A very happy President’s Day to you and to our friends in the north, a merry Family Day.
Since we’re on the subject of Presidents, let me throw this question out to you, Steelers’ Nation. Who would be the four people on your personal Pittsburgh Steelers’ Mt. Rushmore? Can be any four, player, coach, owner, for any reason you like. Clearly, there are no wrong answers here unless you, like, choose Kent Graham or something. Don’t choose Kent Graham.
Tell us the who and the why in the comments below.
I’ll run through my selections in no particular order.
1. Art Rooney Sr
The Chief. The creator. The iconic face of a franchise that is chock full of them. Though he had his faults, a much too laissez faire attitude towards his coaches once he hired them, he’s the one who kept them afloat during those difficult first 40 years of existence.

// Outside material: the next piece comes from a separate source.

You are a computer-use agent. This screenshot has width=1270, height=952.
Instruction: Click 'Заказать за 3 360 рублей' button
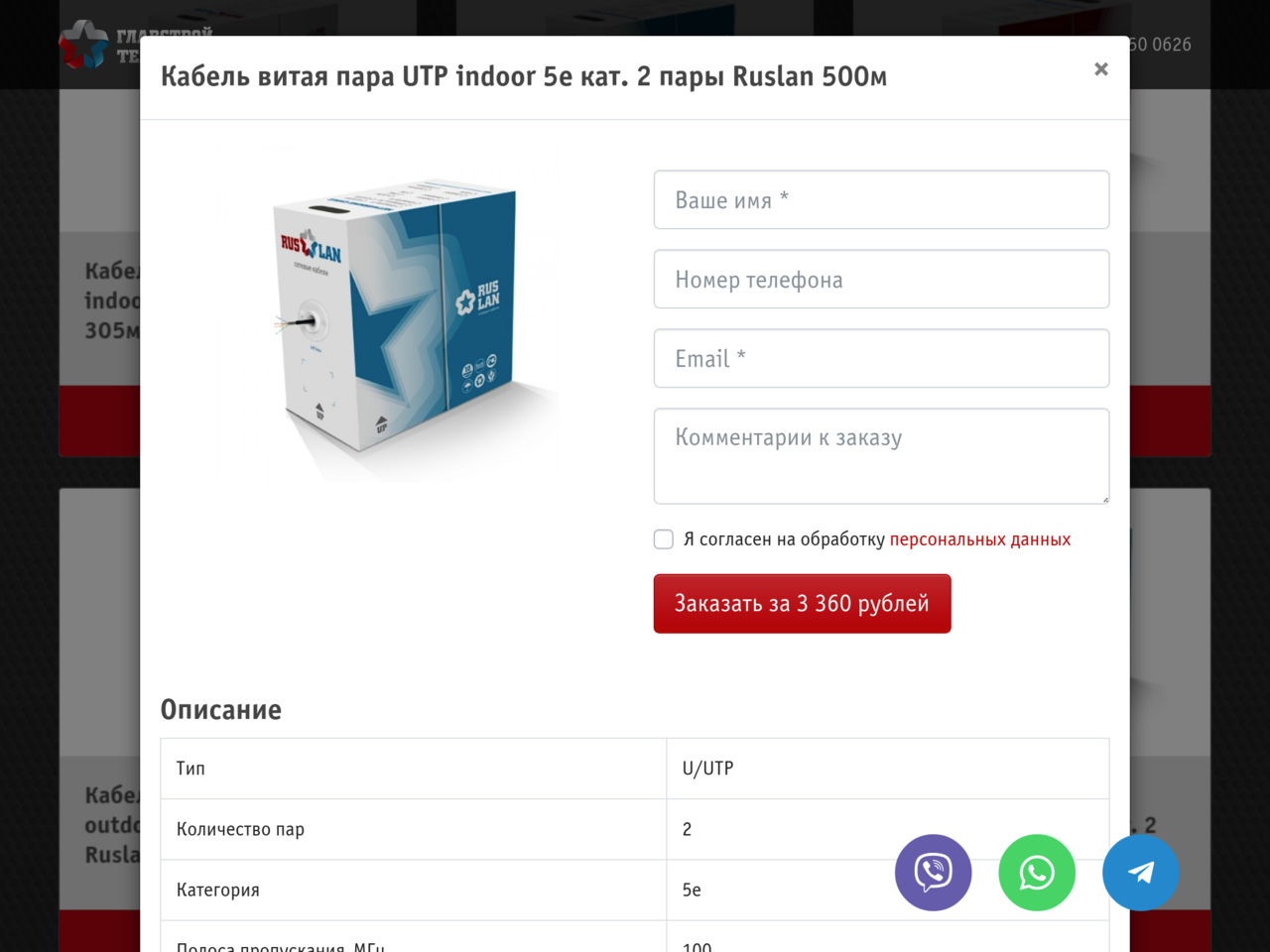click(x=802, y=603)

You’d be hard-pressed to find anyone say one bad thing about the Chief, a man whose door was always open, cigar in hand. And once he got it right by hiring Chuck Noll, the team flourished, and the Steelers’ dynasty was born. You can’t have a proper Mt. Rushmore without him.
2. Joe Greene
The player equivalent of the Chief, in my mind. For a franchise that has so many Hall of Famers, so many great players, the fact that Greene is the consensus best player in history speaks to how stupidly talented he was. And this was a man whose prime was cut short by a nerve injury in his shoulder; who knows how much more dominant he’d have been had that never happened.
He was the first selection under Noll, a too-emotional-for-his-own good rookie out of North Texas. Noll reigned him in but it was Greene who accepted the coaching and then unleashed his rage on every QB in the league. The focal point of the best defense in the 70s. Easy selection.
3. Chuck Noll
The Mr. Miyagi to Greene’s Karate Kid. Noll was no-nonsense but had a deep respect for his players – never venturing into their post-game sauna room, for example – even if he didn’t always outwardly show it. It’s one of the most impressive and quickest rebuilds in league history, taking a lovable loser and making them competitive within four years and World Champions in six. That paved away for the dynasty of the 70s. The draft classes were legendary, the teams even better, the legacy etched in history and for this exercise, etched in granite.
4. Hines Ward
Ward is a selection that even surprises me a little bit because as you probably know, I don’t even think the dude is a Hall of Famer. It was important for me to select someone from a different era to truly capture the history of the Steelers, not just the 70s. Ward was not the best player of this generation but he embodied what it meant to be a Steeler as much as anyone. Fierce. Competitive. A winner. And one heck of a smile.
Because Mt. Rushmore isn’t just about who is the best. It’s who represents the country in the best way. And for Pittsburgh, in the modern era, that was Ward.